Samsun, bu madalyayı sadece bir şehir olduğu için almadı.
Bir başlangıç olduğu için aldı.
Bir yazılım gibi düşünün...
Sıfırdan yazılan bir ülke kodunun ilk satırı Samsun’da yazıldı.
Her kurtuluş, önce bir fikirle başlar.
Her fikir, bir veriyle…
Ve işte o gün, Samsun’dan Anadolu’nun damarlarına yayılan bilgi, umut ve kararlılık;
bugünün yapay zekâsıyla kıyaslanabilecek düzeyde mükemmel bir stratejiydi.
O dönem komutanlar, sadece asker değil, veri işleyicileriydi.
Cepheden gelen bilgiler, halkın morali, silah durumu, coğrafi şartlar…
Hepsi anında değerlendirilir, karar verilir, sonuç alınırdı.
Bugün “gerçek zamanlı analiz” dediğimiz şeyin ta kendisiydi.
Bugün bizler, yapay zekâya “görmeyi”, “düşünmeyi”, “karar almayı” öğretmeye çalışıyoruz.
Ama 101 yıl önce, o topraklarda insan zekâsı, bugünün teknolojisine ilham verecek kadar rafine ve güçlüydü.

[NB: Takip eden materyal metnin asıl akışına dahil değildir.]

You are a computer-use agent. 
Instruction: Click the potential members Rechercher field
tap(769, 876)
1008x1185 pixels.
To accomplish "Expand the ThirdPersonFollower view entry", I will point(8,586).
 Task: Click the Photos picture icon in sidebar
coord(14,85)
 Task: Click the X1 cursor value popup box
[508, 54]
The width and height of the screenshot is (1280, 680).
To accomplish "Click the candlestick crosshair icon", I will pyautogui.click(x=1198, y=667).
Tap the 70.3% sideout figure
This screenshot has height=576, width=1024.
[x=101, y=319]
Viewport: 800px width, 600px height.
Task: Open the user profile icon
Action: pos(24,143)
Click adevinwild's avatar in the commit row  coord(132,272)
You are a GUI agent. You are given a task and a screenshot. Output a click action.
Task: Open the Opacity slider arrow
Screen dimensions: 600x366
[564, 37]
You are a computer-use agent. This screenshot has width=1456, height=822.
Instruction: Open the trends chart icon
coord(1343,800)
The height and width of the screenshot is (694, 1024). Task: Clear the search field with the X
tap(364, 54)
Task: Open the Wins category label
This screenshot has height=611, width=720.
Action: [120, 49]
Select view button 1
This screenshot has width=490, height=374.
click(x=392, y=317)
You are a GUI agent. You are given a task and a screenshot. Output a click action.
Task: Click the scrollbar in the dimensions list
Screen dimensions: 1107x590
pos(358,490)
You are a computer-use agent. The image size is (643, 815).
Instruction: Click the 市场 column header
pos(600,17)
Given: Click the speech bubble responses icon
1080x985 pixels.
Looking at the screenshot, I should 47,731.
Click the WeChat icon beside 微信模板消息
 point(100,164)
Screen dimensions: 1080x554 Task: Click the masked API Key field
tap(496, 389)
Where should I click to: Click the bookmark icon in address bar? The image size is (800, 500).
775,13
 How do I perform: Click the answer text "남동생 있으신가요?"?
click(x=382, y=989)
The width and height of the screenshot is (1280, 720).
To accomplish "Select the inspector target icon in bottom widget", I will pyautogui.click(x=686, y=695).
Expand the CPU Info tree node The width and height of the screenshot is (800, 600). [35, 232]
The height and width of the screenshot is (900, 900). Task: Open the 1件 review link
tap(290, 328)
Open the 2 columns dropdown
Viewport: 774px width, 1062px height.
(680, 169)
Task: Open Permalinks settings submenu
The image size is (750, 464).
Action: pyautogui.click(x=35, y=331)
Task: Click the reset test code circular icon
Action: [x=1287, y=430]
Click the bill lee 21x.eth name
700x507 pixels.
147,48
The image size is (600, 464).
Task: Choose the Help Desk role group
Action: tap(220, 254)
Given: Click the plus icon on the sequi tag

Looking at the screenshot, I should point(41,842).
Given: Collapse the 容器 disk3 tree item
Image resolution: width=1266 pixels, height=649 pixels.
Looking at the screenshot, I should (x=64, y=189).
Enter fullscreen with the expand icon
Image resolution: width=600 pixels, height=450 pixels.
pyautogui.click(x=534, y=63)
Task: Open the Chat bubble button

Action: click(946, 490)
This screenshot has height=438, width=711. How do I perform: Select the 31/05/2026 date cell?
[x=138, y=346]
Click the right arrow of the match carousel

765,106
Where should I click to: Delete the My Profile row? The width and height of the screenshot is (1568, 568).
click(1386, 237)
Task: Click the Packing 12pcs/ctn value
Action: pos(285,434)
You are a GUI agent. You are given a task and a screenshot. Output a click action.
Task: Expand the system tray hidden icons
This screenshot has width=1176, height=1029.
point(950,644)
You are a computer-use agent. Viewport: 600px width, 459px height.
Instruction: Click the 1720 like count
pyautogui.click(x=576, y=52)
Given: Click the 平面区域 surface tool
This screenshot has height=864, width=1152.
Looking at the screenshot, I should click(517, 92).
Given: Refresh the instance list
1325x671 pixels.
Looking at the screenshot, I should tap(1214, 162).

Samsun’a verilen bu madalya, sadece bir ödül değil…
Bir hatırlatma:
Bu şehir, yalnızca bir başlangıç noktası değil,
Aynı zamanda geleceğe aktarılan bir yazılımın kaynak kodudur.
O yüzden biz şimdi;
hem geçmişin direnişini,
hem geleceğin algoritmasını aynı anda taşımakla yükümlüyüz.
Samsun’a İstiklal Madalyası verildi.
Ama Samsun, çoktan bu milletin kalbine kazınmıştı.
İyi ki varsın Samsun.
Ve iyi ki o ilk adım senin kıyılarında yankılandı.